This article is part of a new ongoing series presented by activist group Voices4 curated by Adam Eli. The series, like the activist group, will seek to drive change in our community by leveraging our global network and elevating marginalized voices.
Intersex body autonomy is fundamentally a queer issue. It always has been.
While intersex people (who are often referred to by the medical community as having a Difference/Disorder of Sex Development) can have any gender and sexual orientation, we have differences in our genitalia, hormones, and chromosomes that are historically and culturally assumed as abnormal, or necessitating correction. In some parts of the world, this means killing intersex babies. In the United States, this means the surgical erasure of bodily differences that pose no medical risks. Because our differences are often identified physically, intersex people don't get to choose when we come out to our families or doctors, many of whom still consider our natural differences deformities.
Adult survivors of intersex surgeries have spent decades urging medical leaders to postpone any irreversible interventions until an individual can consent, yet procedures to conform intersex infants’ bodies to social gender norms continue. The surgeries are performed to avoid our being the “wrong” type of body, similar to the same type of bias that drives gay conversion therapy and dangerous transgender bathroom bills.
The medical community as a whole has long refused to listen to intersex patients’ lived experiences. But California's SB 201 represents a potential tipping point. The groundbreaking bill, sponsored by San Francisco Senator Scott Wiener, along with the ACLU and Equality California, calls on medical professionals to heed international human rights guidelines and safely delay “normalizing” surgery — like reducing a clitoris, creating a vagina, or relocating an already functional urethra so a child can pee standing up — until the individual can weigh in. The interventions, when performed without individual consent, have been declared human rights violations by most human rights organizations that considered them. Yet advocates face an uphill battle against groups fighting to make these highly personal decisions the purview of parents and doctors, rather than the impacted individuals themselves.
The intersex bodily autonomy movement is relatively young. The internet enabled a small number of early activists to find each other in the 1990’s. From the beginning, it was queer allies, especially trans women, who understood our fight and stood by us. We need these allies now more than ever. Senator Wiener, a Democrat, is a white, cisgender, gay ally who recognizes the parallel struggles of intersex and LGBTQ+ people. He has expressed dedication for working with intersex leadership on long-term solutions, demonstrating precisely the kind of engagement necessary for effective allyship: nothing about us, without us.
“LGBT people have a long history of our existence being denied… by the medical community in particular,” said Senator Wiener, who added that both LGBTQ+ and intersex people have been historically subjected to “abusive psychological ‘treatments’ [of] conversion therapy, institutionalization, and lobotomy.”
Intersex traits have always existed, but were not seen as medical problems until European doctors expressed a vested interest in preventing homosexuality. If a person’s sex traits were not visibly binary, it was considered necessary to correct them in whatever direction would make the person’s behavior appear heterosexual. Large clitorises were a particular target because of fear that they led to lesbian behavior.
At the center of the opposition of SB 201 is a push by parent- and doctor-led groups to exempt children with CAH (congenital adrenal hyperplasia), the most common cause of intersex traits, from the intersex umbrella, on the grounds that they are all girls — as assumed by their XX chromosomes at birth — making surgery on this population not intersex surgery, but a fix for a “birth defect.” This narrowed definition comes from claims that for CAH children, procedures including clitoral recessions are simply affirming a child’s “biological gender,” making it okay to choose these procedures for children with this diagnosis. This claim is an attempt to divide the community, confuse the issue, stall on necessary social progress, and silence vulnerable children who are unable to speak for themselves.

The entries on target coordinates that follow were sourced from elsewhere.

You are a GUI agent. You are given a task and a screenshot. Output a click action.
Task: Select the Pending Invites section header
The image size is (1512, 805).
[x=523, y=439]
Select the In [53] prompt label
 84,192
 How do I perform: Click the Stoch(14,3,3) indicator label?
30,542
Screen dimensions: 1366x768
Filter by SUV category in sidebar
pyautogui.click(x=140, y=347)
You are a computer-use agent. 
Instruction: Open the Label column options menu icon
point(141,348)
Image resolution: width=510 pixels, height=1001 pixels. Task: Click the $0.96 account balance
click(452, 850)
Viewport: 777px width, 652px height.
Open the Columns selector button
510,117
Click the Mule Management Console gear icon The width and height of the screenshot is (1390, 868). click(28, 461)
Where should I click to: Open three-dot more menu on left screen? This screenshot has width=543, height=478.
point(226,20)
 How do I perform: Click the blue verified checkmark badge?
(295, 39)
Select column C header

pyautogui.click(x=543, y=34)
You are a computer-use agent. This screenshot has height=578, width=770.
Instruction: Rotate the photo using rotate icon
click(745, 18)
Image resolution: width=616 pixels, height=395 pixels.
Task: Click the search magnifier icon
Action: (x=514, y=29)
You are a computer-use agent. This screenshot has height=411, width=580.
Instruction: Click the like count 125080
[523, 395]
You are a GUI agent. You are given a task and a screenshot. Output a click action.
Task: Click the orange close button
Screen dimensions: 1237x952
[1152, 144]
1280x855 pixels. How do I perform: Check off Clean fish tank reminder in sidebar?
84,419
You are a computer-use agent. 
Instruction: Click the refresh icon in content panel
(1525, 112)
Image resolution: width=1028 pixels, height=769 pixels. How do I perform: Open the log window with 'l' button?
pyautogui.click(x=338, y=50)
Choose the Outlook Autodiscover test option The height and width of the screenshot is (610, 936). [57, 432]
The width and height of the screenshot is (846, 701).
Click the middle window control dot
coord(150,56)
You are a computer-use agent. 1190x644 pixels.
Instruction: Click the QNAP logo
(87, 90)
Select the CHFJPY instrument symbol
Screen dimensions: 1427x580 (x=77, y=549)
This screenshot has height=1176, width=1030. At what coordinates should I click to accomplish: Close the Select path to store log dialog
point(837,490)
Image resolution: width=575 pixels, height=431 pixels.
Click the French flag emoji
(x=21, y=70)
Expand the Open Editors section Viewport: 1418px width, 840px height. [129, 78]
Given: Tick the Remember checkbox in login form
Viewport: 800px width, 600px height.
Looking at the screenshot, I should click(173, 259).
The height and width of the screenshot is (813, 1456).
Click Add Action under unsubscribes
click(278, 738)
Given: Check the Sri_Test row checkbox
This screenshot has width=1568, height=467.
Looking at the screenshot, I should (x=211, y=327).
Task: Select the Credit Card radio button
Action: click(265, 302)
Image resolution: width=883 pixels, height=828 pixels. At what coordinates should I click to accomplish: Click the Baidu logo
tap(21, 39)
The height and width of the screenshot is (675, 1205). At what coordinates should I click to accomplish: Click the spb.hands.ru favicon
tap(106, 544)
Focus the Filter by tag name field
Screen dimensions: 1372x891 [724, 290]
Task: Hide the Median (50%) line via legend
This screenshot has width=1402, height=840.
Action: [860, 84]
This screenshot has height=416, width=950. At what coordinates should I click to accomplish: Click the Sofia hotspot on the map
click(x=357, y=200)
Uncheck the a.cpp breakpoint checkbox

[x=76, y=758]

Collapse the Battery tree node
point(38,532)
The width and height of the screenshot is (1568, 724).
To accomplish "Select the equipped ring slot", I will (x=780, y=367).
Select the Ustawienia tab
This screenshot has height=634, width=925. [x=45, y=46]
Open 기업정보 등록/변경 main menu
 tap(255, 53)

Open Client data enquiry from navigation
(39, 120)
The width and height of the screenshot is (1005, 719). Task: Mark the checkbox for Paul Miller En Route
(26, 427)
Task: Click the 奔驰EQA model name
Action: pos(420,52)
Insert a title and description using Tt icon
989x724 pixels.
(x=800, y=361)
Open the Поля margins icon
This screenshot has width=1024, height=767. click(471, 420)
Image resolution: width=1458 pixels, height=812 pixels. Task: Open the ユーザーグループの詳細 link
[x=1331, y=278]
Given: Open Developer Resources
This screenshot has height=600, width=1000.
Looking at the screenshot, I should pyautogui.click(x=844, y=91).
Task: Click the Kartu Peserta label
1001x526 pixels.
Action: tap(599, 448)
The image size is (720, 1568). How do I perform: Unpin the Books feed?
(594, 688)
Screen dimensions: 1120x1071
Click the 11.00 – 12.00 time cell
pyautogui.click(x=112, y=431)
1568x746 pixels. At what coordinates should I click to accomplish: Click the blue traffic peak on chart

5-15% of children with a diagnosis of CAH and XX chromosomes grow up to identify as nonbinary or male. For them, a clitoral recession can be catastrophic. Even if CAH kids grow up female, they may not want or be willing to accept the high medical risks of genital surgeries. Centering individual expression in all cases is essential to preventing harm. Those who want surgeries can choose them later. Those who don’t, will never have a chance.
interACT, the lead sponsor of SB 201, oversees the world’s largest coalition of intersex youth advocates, including those with CAH. interACT’s Youth members with CAH represent many genders, including nonbinary individuals and cisgender women. Like the broader intersex community, The CAH community is incredibly diverse. Intersex people come in all shapes and sizes. We all deserve bodily autonomy.
Homophobia and transphobia rob intersex people of our bodily autonomy. We need our queer allies to speak up. SB 201 awaits a committee hearing on April 8th. Allies can join the fight by following interACT updates and contacting their California Senators.